### Quoted text
====

July and August are my absolute most expensive electricity bills of the year. I get an email each month with my energy statement, and it’s in late summer when I hold my breath as I click to open it. I’m also left thinking: There must be ways to reduce electricity bill, right?

And I’m guessing (hoping?) that I’m not alone. So, after much research and a little bit of testing, I’ve identified 10 AC-related ways to reduce electricity bill. Here’s a list of what I’ve found. Choose what meets your needs and your unique situation, and watch your electricity bill tumble during the hottest months of the year.

You may be wondering: Why AC-related ways to reduce electricity bill? Because cooling takes up a disproportionate share of energy costs. My electricity bill more than doubles in summertime, and the only significant change is how much I’m running the air conditioner. We could mess around with other ideas, but addressing AC issues is going to provide the biggest bang for the buck.

====

### Information supplied
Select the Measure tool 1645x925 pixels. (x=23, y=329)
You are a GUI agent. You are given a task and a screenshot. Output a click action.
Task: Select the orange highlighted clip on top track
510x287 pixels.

====

### Given instruction 1
Answer from the electricity bill text:
(a) Which two months bring the writer's most expensive electricity bills?
(b) How many AC-related ways to reduce the bill did the writer identify?
(c) What happens to the writer's electricity bill in summertime?
### Given instruction 2
Transcribe the part of the electricity bill text that opens with the words containing "July and August" and closes with "electricity bill, right?".
Rely only on the electricity bill text.

### Exercise output 1
(a) July and August
(b) 10
(c) It more than doubles.

### Exercise output 2
July and August are my absolute most expensive electricity bills of the year. I get an email each month with my energy statement, and it’s in late summer when I hold my breath as I click to open it. I’m also left thinking: There must be ways to reduce electricity bill, right?